Eso sí, conviene saber que a más tiempo, más intereses tendremos que cubrir cuando vayamos devolviendo el préstamo. Y ojo, con el concepto ‘préstamo’ no nos estamos refiriendo únicamente a un préstamo personal para cambiar de sofá o comprar un coche nuevo. Aquí también entran los préstamos hipotecarios. Queremos para lo que queramos el dinero, cada vez que devolvamos algo estaremos haciendo frente a una amortización de capital.

¿Puedo acelerar la amortización de capital a mi antojo?

Cuando una entidad nos presta dinero, no hay duda de que se asegurará de que se lo devolvamos llevándose además una ganancia. Dicha ganancia son los intereses, que resultan más caros conforme más se extiende dicho préstamo en el tiempo. Esto quiere decir que, si conseguimos anticipar la amortización de capital, podremos ahorrarnos un dinerito en concepto de intereses.

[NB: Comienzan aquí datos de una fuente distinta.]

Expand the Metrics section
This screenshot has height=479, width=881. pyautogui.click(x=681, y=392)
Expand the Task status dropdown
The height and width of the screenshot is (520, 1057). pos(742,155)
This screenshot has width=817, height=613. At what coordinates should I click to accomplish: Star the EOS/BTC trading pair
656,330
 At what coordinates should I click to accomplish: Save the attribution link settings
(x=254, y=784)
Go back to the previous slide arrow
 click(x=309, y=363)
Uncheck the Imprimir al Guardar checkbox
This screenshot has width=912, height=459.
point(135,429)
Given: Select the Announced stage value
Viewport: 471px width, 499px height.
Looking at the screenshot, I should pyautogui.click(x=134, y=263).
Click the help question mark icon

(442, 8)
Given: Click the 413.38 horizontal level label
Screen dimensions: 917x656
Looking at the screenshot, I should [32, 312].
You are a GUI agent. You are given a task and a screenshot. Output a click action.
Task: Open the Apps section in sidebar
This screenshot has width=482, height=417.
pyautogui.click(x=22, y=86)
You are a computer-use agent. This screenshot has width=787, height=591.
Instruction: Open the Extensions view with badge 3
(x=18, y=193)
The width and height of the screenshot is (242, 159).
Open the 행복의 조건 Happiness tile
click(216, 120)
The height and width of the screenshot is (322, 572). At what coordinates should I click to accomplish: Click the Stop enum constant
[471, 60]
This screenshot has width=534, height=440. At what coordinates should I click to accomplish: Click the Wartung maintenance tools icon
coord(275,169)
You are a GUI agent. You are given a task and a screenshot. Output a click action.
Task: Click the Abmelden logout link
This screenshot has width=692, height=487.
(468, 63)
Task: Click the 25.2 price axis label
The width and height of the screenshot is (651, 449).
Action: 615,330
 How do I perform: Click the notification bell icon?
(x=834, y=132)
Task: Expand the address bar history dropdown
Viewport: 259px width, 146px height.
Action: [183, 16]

Pongamos que al término del año hemos ganado algo más de dinero de lo que esperábamos y queremos quitarnos la deuda. Si tenemos lo suficiente para amortizar el capital de una vez, podremos hacerlo siempre y cuando así se estipule en el contrato y hagamos frente a la compensación correspondiente. Así es, tenemos que pagar una comisión a la entidad para compensar los intereses que íbamos a pagar y ya no pagaremos.
 

¿Y qué pasa si lo que queremos es amortizar de forma anticipada una parte del capital? En ese caso tendremos dos opciones:

  • Mantener los plazos que habíamos fijado con la entidad que nos presta el dinero, pero reduciendo la cuantía a pagar.
     
  • Reducir los plazos a pagar, pero manteniendo la cantidad de capital que vamos amortizando cada mes. Es decir, por ejemplo, terminar de pagar una hipoteca 18 meses antes sin que nuestra mensualidad se vea alterada.
     
  • Nunca se sabe cómo nos irá la cosa, así que a la hora de firmar cualquier tipo de préstamo de dinero, aseguraos de que queda bien claro cómo podremos hacer frente a la amortización de capital llegado el caso.